◆ **Direction**: Rewrite the rows below, replacing "power icon" with "power button" and leaving everything else unchanged.

--- BEGIN ---

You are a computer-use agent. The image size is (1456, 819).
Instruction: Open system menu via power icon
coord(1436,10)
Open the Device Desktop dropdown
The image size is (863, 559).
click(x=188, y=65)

--- END ---

◆ **Result of this exercise**:
You are a computer-use agent. The image size is (1456, 819).
Instruction: Open system menu via power button
coord(1436,10)
Open the Device Desktop dropdown
The image size is (863, 559).
click(x=188, y=65)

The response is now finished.